(Problem to solve): All records below must be reproduced exactly, although any pictures they contain are to be omitted.

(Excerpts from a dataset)

=== Section Start ===

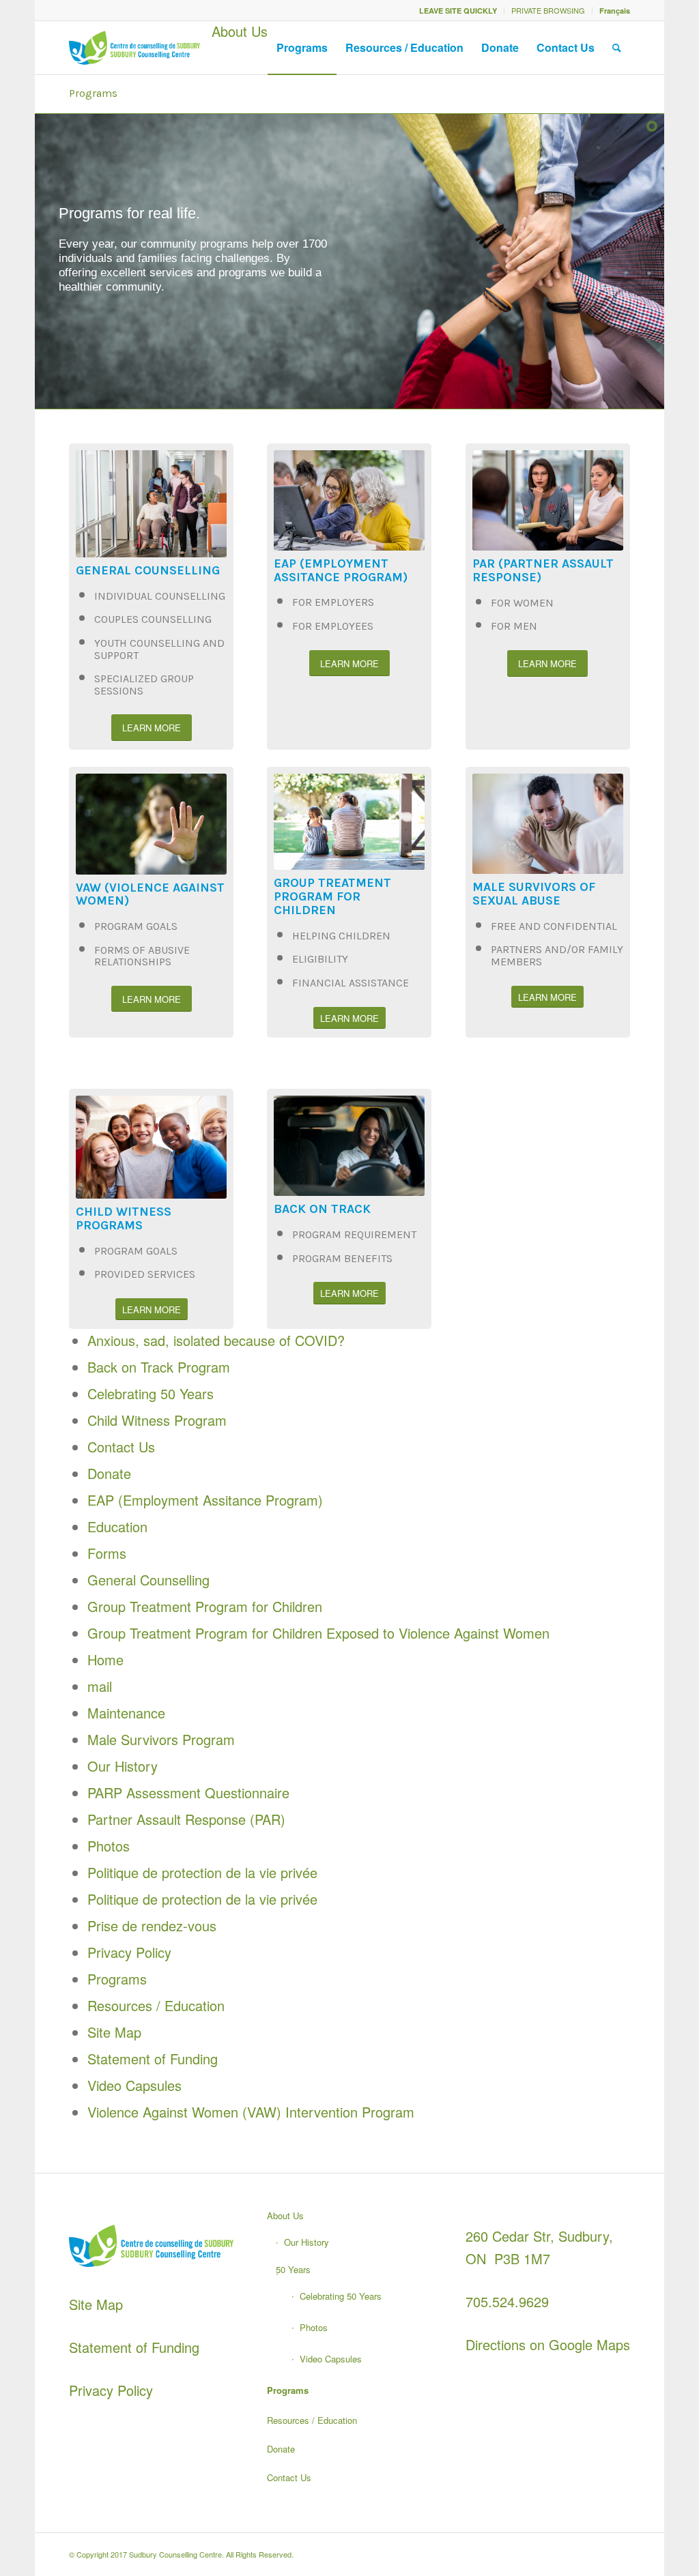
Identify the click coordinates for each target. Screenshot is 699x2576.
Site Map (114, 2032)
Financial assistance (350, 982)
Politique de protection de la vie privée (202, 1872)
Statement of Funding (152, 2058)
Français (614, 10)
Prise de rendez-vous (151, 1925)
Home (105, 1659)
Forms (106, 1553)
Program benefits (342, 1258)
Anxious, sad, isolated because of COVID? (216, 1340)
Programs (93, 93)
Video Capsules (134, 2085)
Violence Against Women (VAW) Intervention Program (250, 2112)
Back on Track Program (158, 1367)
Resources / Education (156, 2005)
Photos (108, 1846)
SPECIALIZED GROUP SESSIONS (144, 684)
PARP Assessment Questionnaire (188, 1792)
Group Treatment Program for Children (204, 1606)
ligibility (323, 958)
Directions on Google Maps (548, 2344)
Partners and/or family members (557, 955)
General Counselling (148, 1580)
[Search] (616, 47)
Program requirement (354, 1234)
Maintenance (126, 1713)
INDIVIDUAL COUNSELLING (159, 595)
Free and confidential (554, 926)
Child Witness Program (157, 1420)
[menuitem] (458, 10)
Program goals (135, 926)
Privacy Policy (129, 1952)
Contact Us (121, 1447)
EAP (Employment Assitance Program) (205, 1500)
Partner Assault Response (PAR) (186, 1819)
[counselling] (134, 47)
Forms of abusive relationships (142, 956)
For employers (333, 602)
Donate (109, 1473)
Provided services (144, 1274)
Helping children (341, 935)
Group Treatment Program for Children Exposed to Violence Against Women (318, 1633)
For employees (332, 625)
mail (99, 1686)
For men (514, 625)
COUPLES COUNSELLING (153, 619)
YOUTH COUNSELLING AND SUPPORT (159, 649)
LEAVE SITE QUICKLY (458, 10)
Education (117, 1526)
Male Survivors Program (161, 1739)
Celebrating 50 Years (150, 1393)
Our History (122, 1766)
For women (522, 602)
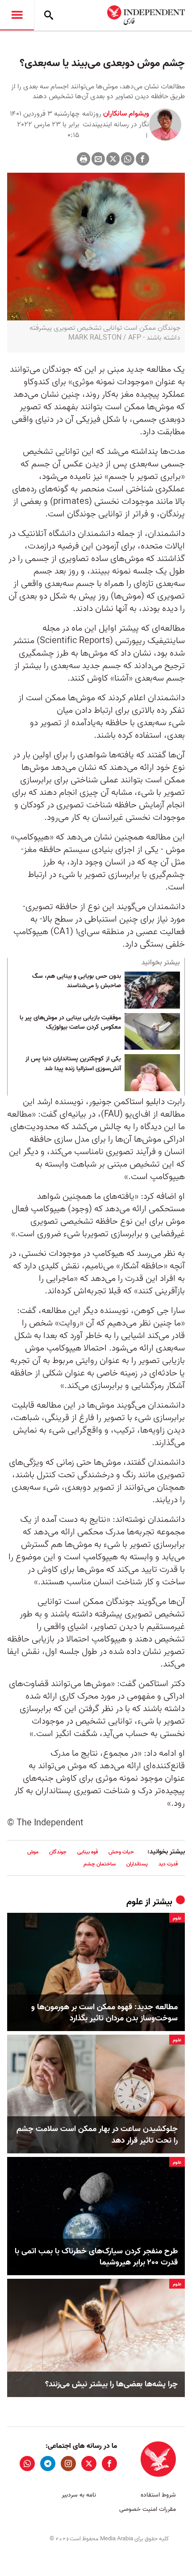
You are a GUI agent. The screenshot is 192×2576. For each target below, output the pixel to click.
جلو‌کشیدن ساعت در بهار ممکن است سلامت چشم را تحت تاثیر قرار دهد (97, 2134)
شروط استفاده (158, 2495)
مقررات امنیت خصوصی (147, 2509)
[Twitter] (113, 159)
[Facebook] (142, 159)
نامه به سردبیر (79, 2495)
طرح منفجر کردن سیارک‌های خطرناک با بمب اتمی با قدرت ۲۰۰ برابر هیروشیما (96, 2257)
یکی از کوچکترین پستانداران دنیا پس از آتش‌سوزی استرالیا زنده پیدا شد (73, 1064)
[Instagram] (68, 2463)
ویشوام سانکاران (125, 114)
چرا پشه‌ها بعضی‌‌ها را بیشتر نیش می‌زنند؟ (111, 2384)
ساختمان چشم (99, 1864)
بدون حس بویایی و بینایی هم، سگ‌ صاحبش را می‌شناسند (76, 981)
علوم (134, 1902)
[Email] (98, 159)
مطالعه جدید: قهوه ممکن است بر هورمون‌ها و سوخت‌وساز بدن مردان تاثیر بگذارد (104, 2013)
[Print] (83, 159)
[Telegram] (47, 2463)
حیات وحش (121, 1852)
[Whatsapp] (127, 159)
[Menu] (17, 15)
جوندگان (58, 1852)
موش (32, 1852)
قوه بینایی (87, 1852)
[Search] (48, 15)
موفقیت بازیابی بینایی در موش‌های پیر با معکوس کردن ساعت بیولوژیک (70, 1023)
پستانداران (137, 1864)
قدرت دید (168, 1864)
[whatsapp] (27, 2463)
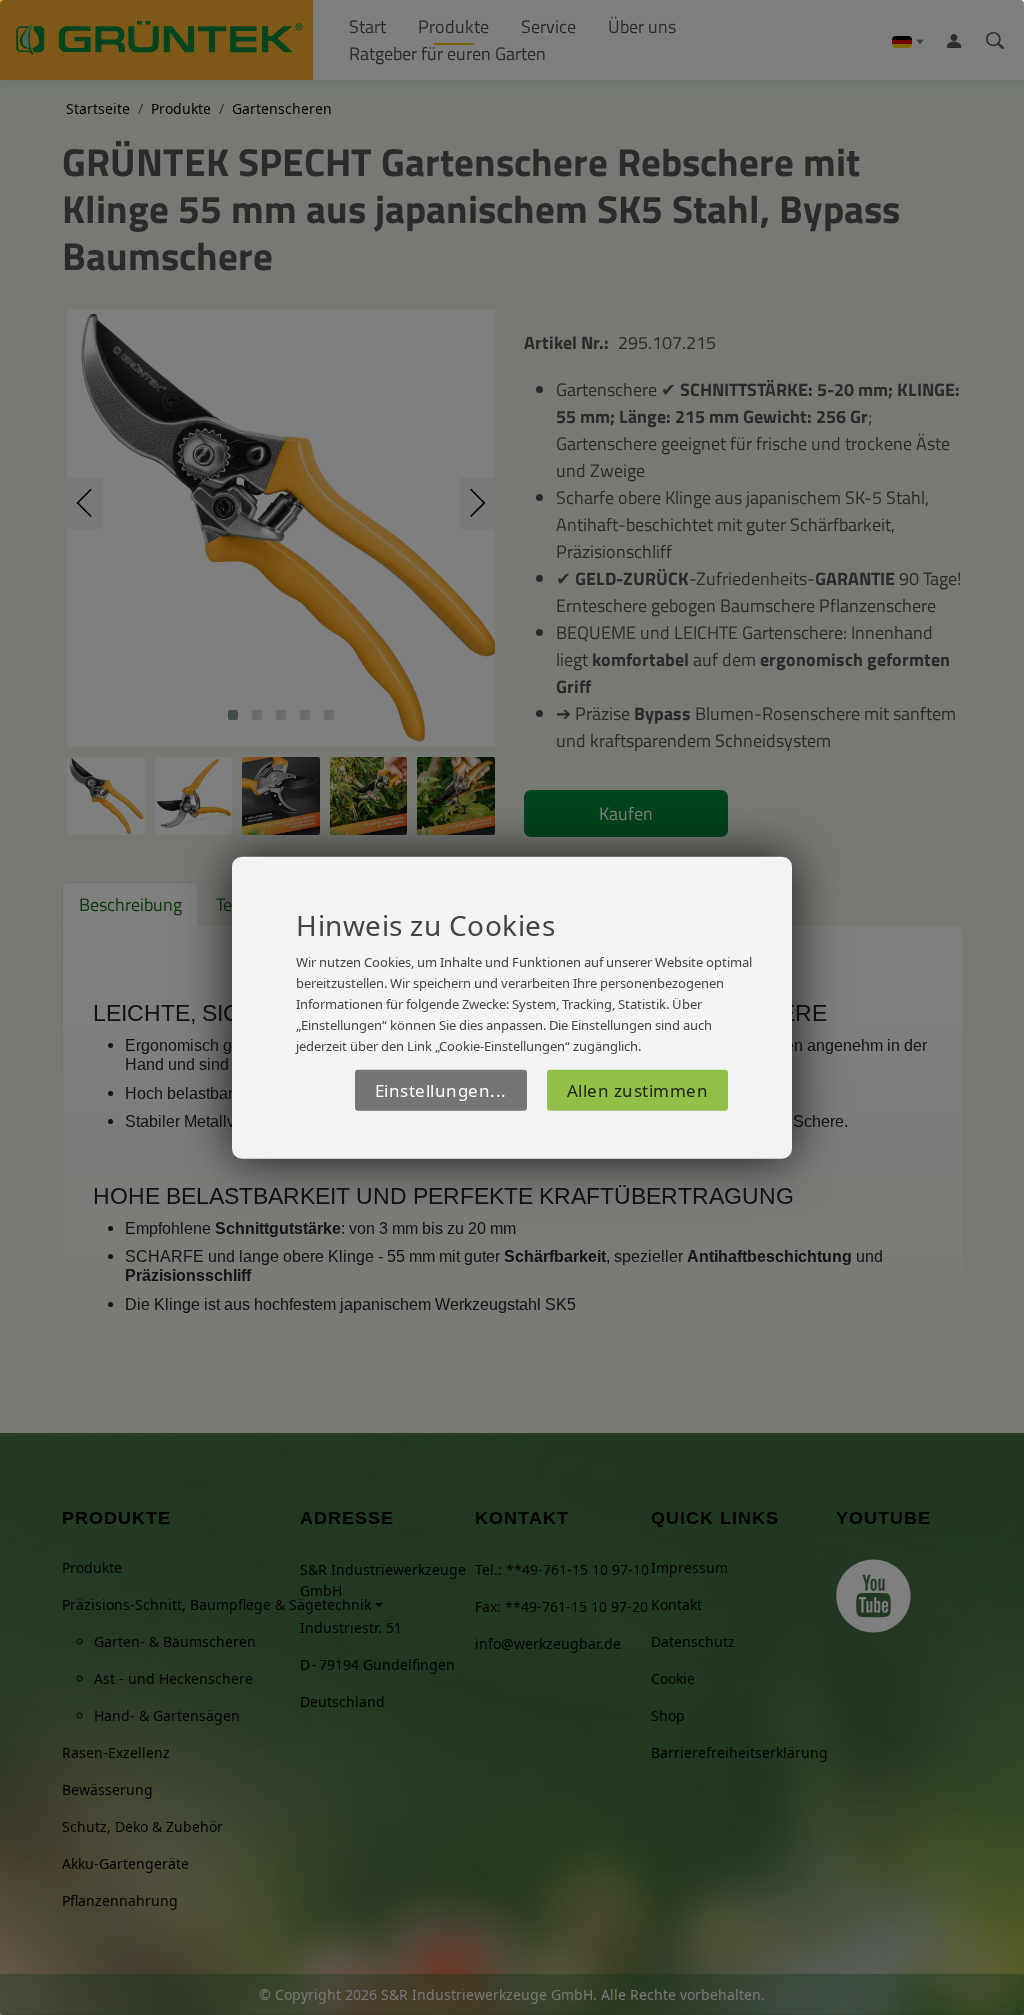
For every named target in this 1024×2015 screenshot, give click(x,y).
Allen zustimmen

=== Section End ===

(Your response):
Identify the click coordinates for each target. Screenshot is 699x2576.
Site Map (114, 2032)
Financial assistance (350, 982)
Politique de protection de la vie privée (202, 1872)
Statement of Funding (152, 2058)
Français (614, 10)
Prise de rendez-vous (151, 1925)
Home (105, 1659)
Forms (106, 1553)
Program benefits (342, 1258)
Anxious, sad, isolated because of COVID? (216, 1340)
Programs (93, 93)
Video Capsules (134, 2085)
Violence Against Women (VAW) Intervention Program (250, 2112)
Back on Track Program (158, 1367)
Resources / Education (156, 2005)
Photos (108, 1846)
SPECIALIZED GROUP SESSIONS (144, 684)
PARP Assessment Questionnaire (188, 1792)
Group Treatment Program for Children (204, 1606)
ligibility (323, 958)
Directions on Google Maps (548, 2344)
Partners and/or family members (557, 955)
General Counselling (148, 1580)
[Search] (616, 47)
Program requirement (354, 1234)
Maintenance (126, 1713)
INDIVIDUAL COUNSELLING (159, 595)
Free and confidential (554, 926)
Child Witness Program (157, 1420)
[menuitem] (458, 10)
Program goals (135, 926)
Privacy Policy (129, 1952)
Contact Us (121, 1447)
EAP (Employment Assitance Program) (205, 1500)
Partner Assault Response (PAR) (186, 1819)
[counselling] (134, 47)
Forms of abusive relationships (142, 956)
For employers (333, 602)
Donate (109, 1473)
Provided services (144, 1274)
Helping children (341, 935)
Group Treatment Program for Children Exposed to Violence Against Women (318, 1633)
For employees (332, 625)
mail (99, 1686)
For men (514, 625)
COUPLES COUNSELLING (153, 619)
YOUTH COUNSELLING AND SUPPORT (159, 649)
LEAVE SITE QUICKLY (458, 10)
Education (117, 1526)
Male Survivors Program (161, 1739)
Celebrating 50 Years (150, 1393)
Our History (122, 1766)
For women (522, 602)
You are a GUI agent. The screenshot is 192×2576. For each target below, output the pixel to click.
جلو‌کشیدن ساعت در بهار ممکن است سلامت چشم را تحت تاثیر قرار دهد (97, 2134)
شروط استفاده (158, 2495)
مقررات امنیت خصوصی (147, 2509)
[Twitter] (113, 159)
[Facebook] (142, 159)
نامه به سردبیر (79, 2495)
طرح منفجر کردن سیارک‌های خطرناک با بمب اتمی با قدرت ۲۰۰ برابر هیروشیما (96, 2257)
یکی از کوچکترین پستانداران دنیا پس از آتش‌سوزی استرالیا زنده پیدا شد (73, 1064)
[Instagram] (68, 2463)
ویشوام سانکاران (125, 114)
چرا پشه‌ها بعضی‌‌ها را بیشتر نیش می‌زنند؟ (111, 2384)
ساختمان چشم (99, 1864)
بدون حس بویایی و بینایی هم، سگ‌ صاحبش را می‌شناسند (76, 981)
علوم (134, 1902)
[Email] (98, 159)
مطالعه جدید: قهوه ممکن است بر هورمون‌ها و سوخت‌وساز بدن مردان تاثیر بگذارد (104, 2013)
[Print] (83, 159)
[Telegram] (47, 2463)
حیات وحش (121, 1852)
[Whatsapp] (127, 159)
[Menu] (17, 15)
جوندگان (58, 1852)
موش (32, 1852)
قوه بینایی (87, 1852)
[Search] (48, 15)
موفقیت بازیابی بینایی در موش‌های پیر با معکوس کردن ساعت بیولوژیک (70, 1023)
پستانداران (137, 1864)
قدرت دید (168, 1864)
[whatsapp] (27, 2463)
For every named target in this 1024×2015 screenshot, give click(x,y).
Allen zustimmen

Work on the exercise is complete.